DATA RECORDS: Begin
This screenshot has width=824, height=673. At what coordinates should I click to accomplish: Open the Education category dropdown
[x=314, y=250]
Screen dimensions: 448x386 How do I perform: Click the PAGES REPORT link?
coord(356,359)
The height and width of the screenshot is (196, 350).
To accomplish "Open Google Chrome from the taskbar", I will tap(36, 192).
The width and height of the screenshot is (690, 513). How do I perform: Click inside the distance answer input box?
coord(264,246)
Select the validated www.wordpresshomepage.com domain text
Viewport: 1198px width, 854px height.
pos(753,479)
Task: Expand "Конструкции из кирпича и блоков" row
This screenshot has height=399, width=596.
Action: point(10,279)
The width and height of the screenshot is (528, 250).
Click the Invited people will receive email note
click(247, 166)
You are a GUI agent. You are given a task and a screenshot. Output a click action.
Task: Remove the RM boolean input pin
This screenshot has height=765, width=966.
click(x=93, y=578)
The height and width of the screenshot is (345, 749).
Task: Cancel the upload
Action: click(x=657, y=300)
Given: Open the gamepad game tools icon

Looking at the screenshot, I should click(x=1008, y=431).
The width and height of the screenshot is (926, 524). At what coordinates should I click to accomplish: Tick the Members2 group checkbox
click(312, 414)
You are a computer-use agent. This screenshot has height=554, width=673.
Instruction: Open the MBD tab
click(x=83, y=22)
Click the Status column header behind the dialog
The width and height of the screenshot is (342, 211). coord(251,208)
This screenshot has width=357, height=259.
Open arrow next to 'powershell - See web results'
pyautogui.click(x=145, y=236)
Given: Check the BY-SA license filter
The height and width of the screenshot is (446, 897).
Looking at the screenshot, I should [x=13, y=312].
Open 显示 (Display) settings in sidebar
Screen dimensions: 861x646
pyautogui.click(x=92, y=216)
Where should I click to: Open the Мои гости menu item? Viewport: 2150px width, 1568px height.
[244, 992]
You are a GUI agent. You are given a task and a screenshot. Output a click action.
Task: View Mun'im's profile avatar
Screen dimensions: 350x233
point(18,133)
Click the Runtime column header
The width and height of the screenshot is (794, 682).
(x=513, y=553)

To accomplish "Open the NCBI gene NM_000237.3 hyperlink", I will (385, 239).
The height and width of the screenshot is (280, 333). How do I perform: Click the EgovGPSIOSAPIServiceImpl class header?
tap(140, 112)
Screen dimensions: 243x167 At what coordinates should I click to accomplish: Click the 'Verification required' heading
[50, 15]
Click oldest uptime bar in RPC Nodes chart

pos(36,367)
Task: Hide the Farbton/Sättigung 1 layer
DATA RECORDS: End
* _INSTRUCTIONS FOR THE TASK_
Please reproduce each record precisely as written.

* _WRITTEN SOLUTION_
This screenshot has width=824, height=673. At what coordinates should I click to accomplish: Open the Education category dropdown
[x=314, y=250]
Screen dimensions: 448x386 How do I perform: Click the PAGES REPORT link?
coord(356,359)
The height and width of the screenshot is (196, 350).
To accomplish "Open Google Chrome from the taskbar", I will tap(36, 192).
The width and height of the screenshot is (690, 513). How do I perform: Click inside the distance answer input box?
coord(264,246)
Select the validated www.wordpresshomepage.com domain text
Viewport: 1198px width, 854px height.
pos(753,479)
Task: Expand "Конструкции из кирпича и блоков" row
This screenshot has height=399, width=596.
Action: point(10,279)
The width and height of the screenshot is (528, 250).
Click the Invited people will receive email note
click(247, 166)
You are a GUI agent. You are given a task and a screenshot. Output a click action.
Task: Remove the RM boolean input pin
This screenshot has height=765, width=966.
click(x=93, y=578)
The height and width of the screenshot is (345, 749).
Task: Cancel the upload
Action: click(x=657, y=300)
Given: Open the gamepad game tools icon

Looking at the screenshot, I should click(x=1008, y=431).
The width and height of the screenshot is (926, 524). At what coordinates should I click to accomplish: Tick the Members2 group checkbox
click(312, 414)
You are a computer-use agent. This screenshot has height=554, width=673.
Instruction: Open the MBD tab
click(x=83, y=22)
Click the Status column header behind the dialog
The width and height of the screenshot is (342, 211). coord(251,208)
This screenshot has width=357, height=259.
Open arrow next to 'powershell - See web results'
pyautogui.click(x=145, y=236)
Given: Check the BY-SA license filter
The height and width of the screenshot is (446, 897).
Looking at the screenshot, I should [x=13, y=312].
Open 显示 (Display) settings in sidebar
Screen dimensions: 861x646
pyautogui.click(x=92, y=216)
Where should I click to: Open the Мои гости menu item? Viewport: 2150px width, 1568px height.
[244, 992]
You are a GUI agent. You are given a task and a screenshot. Output a click action.
Task: View Mun'im's profile avatar
Screen dimensions: 350x233
point(18,133)
Click the Runtime column header
The width and height of the screenshot is (794, 682).
(x=513, y=553)

To accomplish "Open the NCBI gene NM_000237.3 hyperlink", I will (385, 239).
The height and width of the screenshot is (280, 333). How do I perform: Click the EgovGPSIOSAPIServiceImpl class header?
tap(140, 112)
Screen dimensions: 243x167 At what coordinates should I click to accomplish: Click the 'Verification required' heading
[50, 15]
Click oldest uptime bar in RPC Nodes chart

pos(36,367)
Task: Hide the Farbton/Sättigung 1 layer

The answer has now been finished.